The CRU laid the groundwork for a new connection policy after engaging with data center operators and other relevant parties. Its goal was to facilitate growth in the industry while protecting Ireland’s electricity supply. The proposed new assessment criteria reportedly provide various options for operators to fulfill and succeed with their applications.
However, one of the factors may be a data center’s ability to reduce power consumption upon request during grid-strain periods. The facility may also need on-site energy generation to match or exceed the power used. The regulator intends to examine whether planned data centers are in parts of Ireland already dealing with electricity supply constraints, too.
Data center operators hoping to have a presence in Ireland should start planning now to have the best chances of satisfying the requirements. One way to do that is to understand how data center components collectively influence the facility’s energy usage. A decision-maker might then buy faster CPUs that use less energy than older varieties. Intel and AMD are some of the leaders in CPU development now, but other entities are also worth considering.
Taking more drastic measures may also be necessary. Google achieved a 35% drop in energy usage by letting artificial intelligence control data center temperatures. There’s also the Ireland-specific example of researchers in County Offaly planning to carry out a feasibility study for powering data centers with green hydrogen. Sometimes, bold, pioneering actions prevent adverse outcomes later.
Data Center Growth Cannot Overshadow Climate Goals
The need for more data center regulation was a hot topic during a March 2021 meeting of the lower house of the Irish parliament. During that gathering, Minister for the Environment Eamon Ryan confirmed that data center planning must align with the country’s other objectives.
He clarified, “We cannot allow economic policy [to] go ahead of sustainability policy. Every sector has to fit in with the new Climate Action Plan we have, and they can, to my mind.” That framework legally binds Ireland to a net-zero greenhouse gas emissions target by 2050. The country must also achieve a 51% reduction in greenhouse gas emissions by 2030.
Ryan was responding to Bríd Smith, a government representative of the People Before Profit party.
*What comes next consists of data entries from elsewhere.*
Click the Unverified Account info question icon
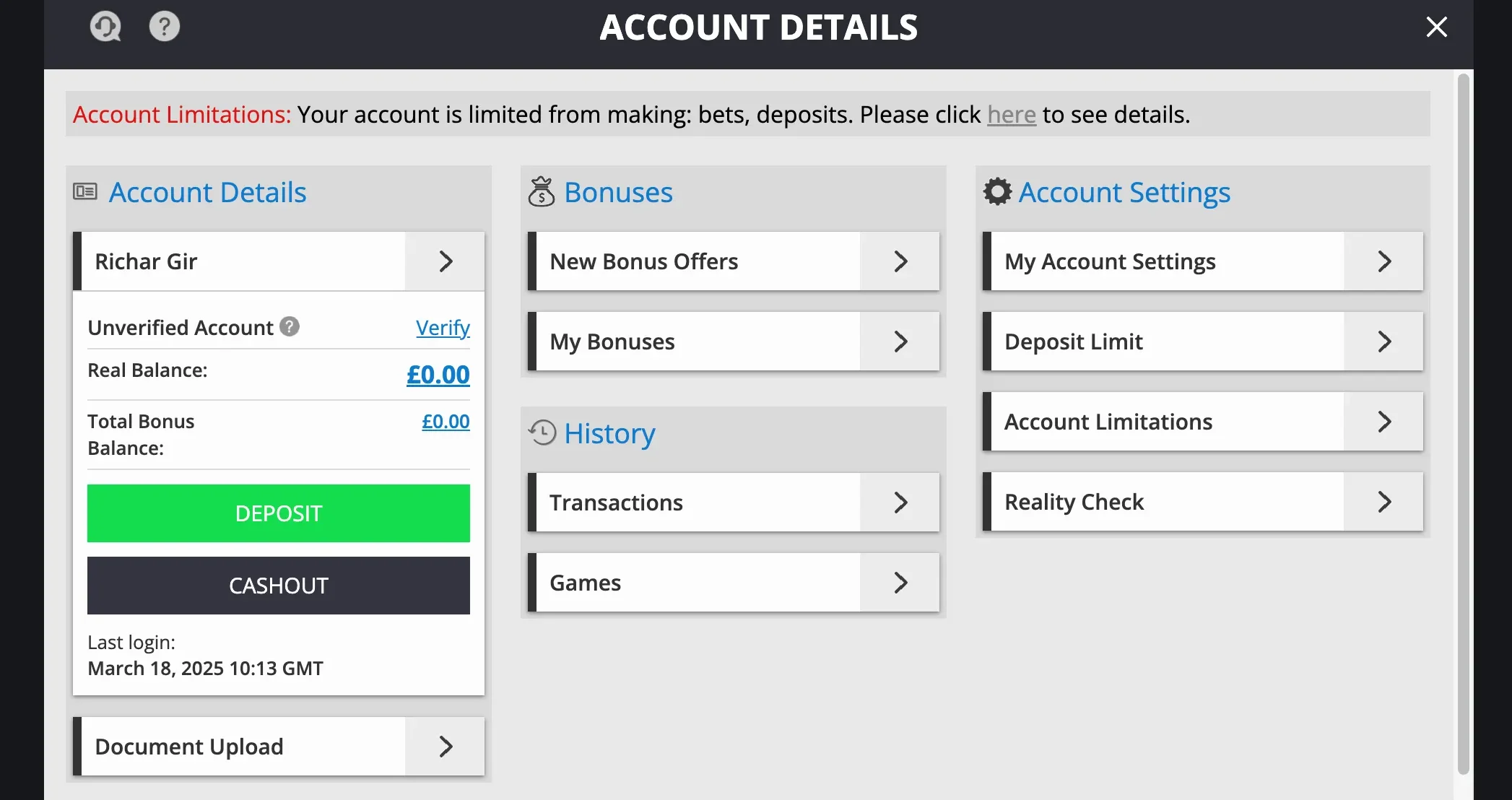 (x=290, y=326)
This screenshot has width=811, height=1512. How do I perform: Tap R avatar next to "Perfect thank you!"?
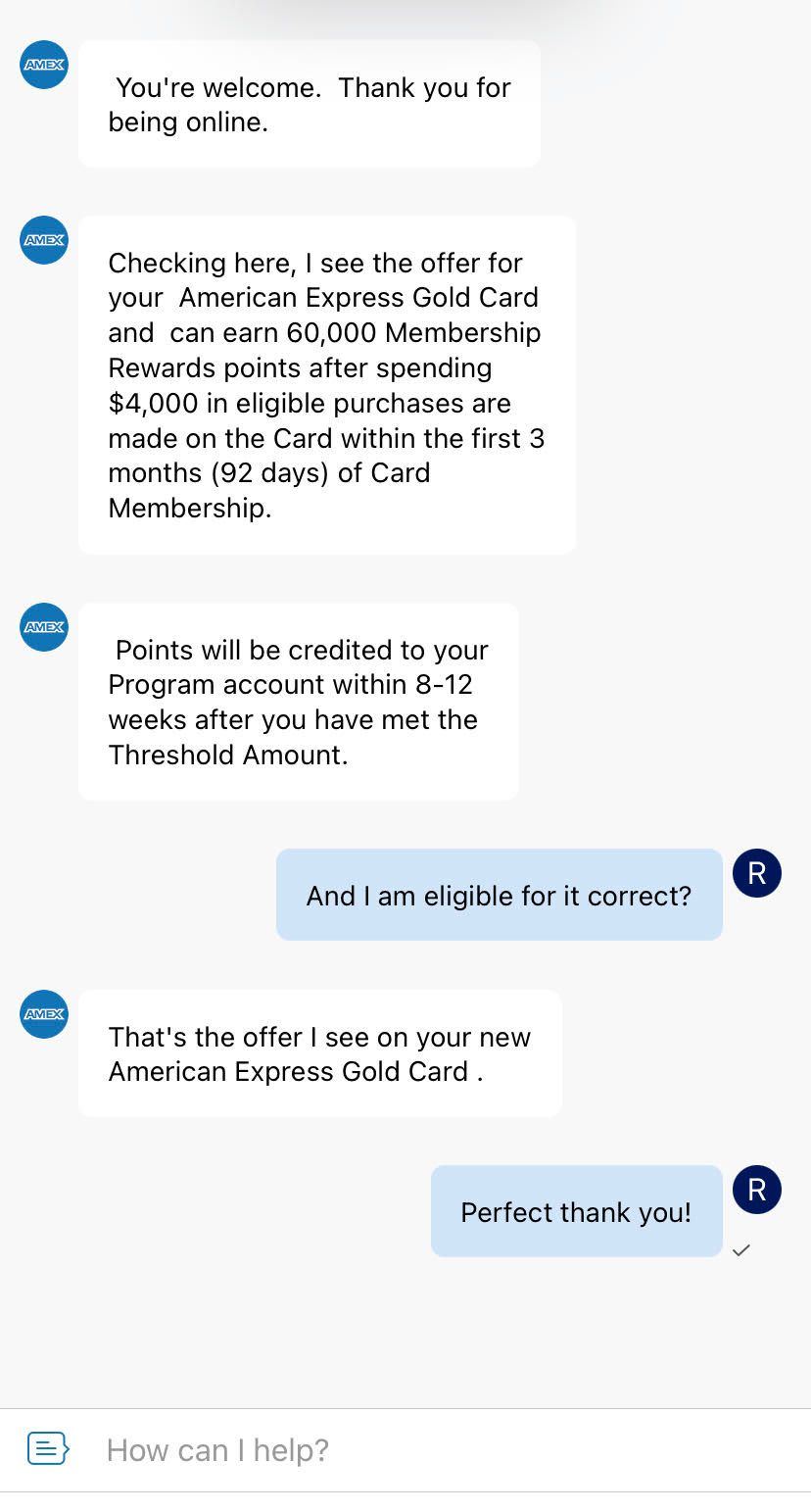coord(756,1190)
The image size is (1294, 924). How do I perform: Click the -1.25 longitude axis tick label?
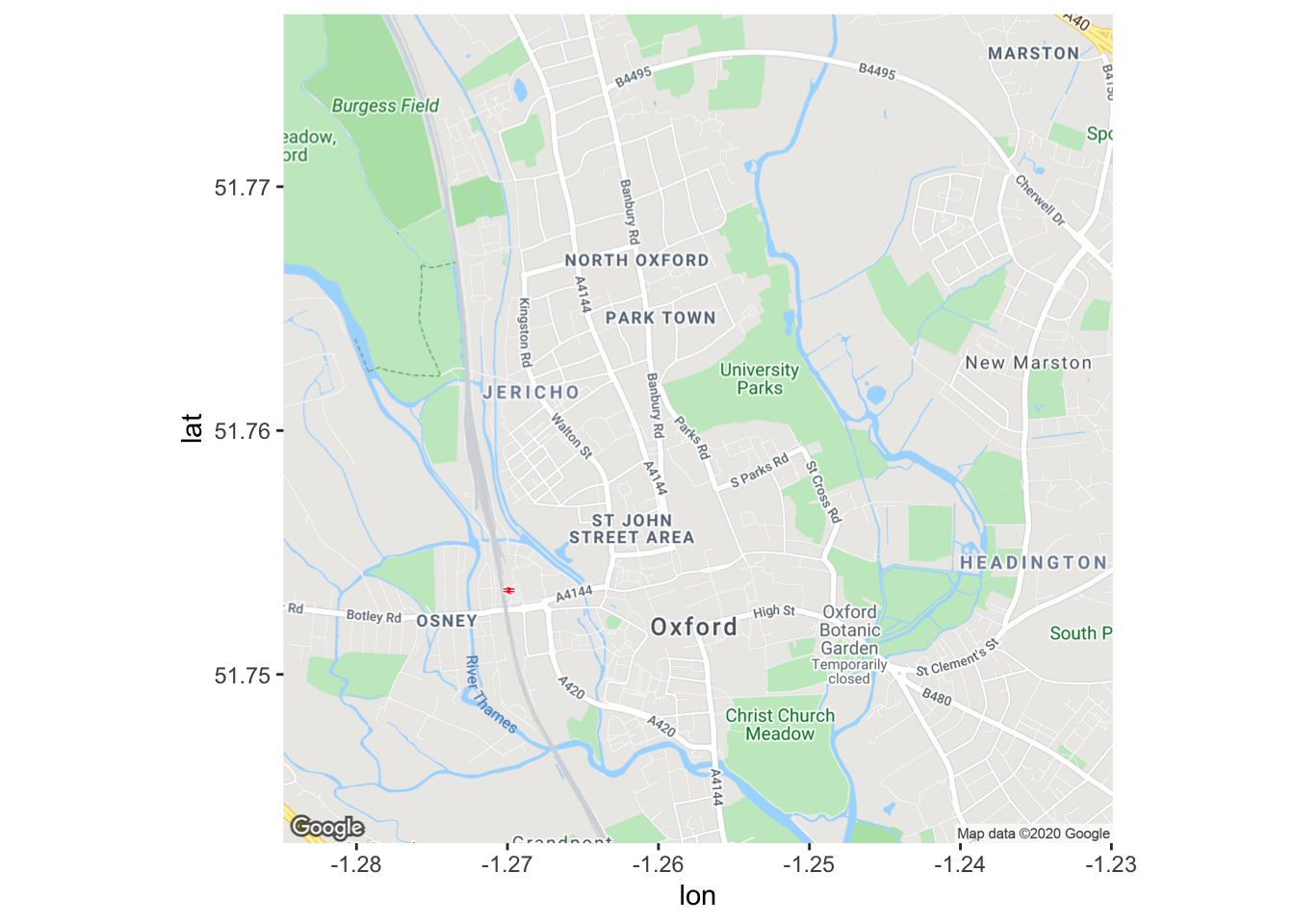point(809,864)
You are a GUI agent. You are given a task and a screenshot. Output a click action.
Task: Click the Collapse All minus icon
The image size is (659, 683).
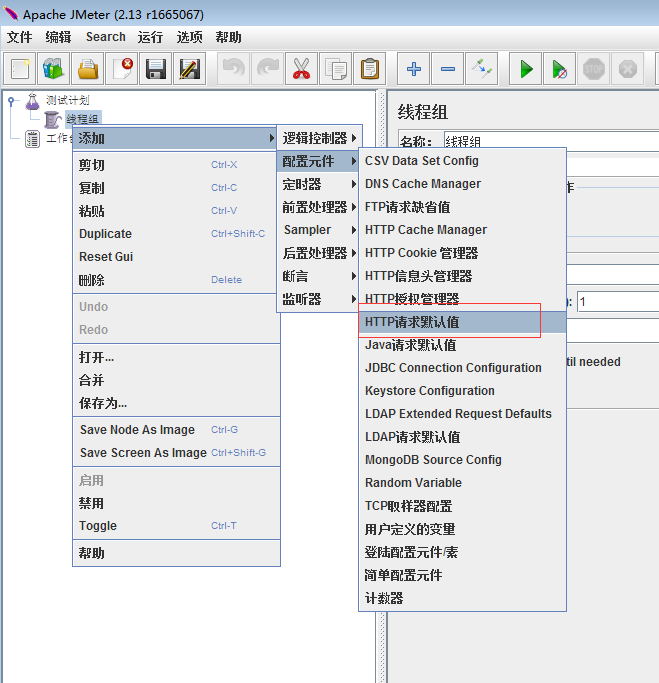pos(448,69)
Smith took issue with how the data center presence in Ireland was getting out of hand and would use too much of the country’s renewable energy by 2030, even if such facilities generated electricity on-site.
She also brought up how, as of March 2021, there were already 54 data centers in Ireland. Most were in the Dublin area. Additionally, approximately 30 others had already received planning permission to build in the country soon. Smith pointed out that, in addition to energy, these facilities use lots of water.
Ryan responded to those arguments by saying data centers could operate with low carbon emissions and that the part of the country they were located in was tied to that overarching goal. However, Smith was dissatisfied, saying she believed Ireland was headed down a dangerous road. She argued that no other country would have the concentration of data centers that Ireland would, though it’s unclear where she got her statistics.
What’s Next for Irish Data Center Regulation?
This overview shows why people in power within Ireland must take steps now so data center growth and energy usage happen responsibly, without putting the nation at risk of ongoing blackouts. However, it’s too early to say whether regulators will take this matter seriously enough and realize the necessity of balancing environmental and economic needs.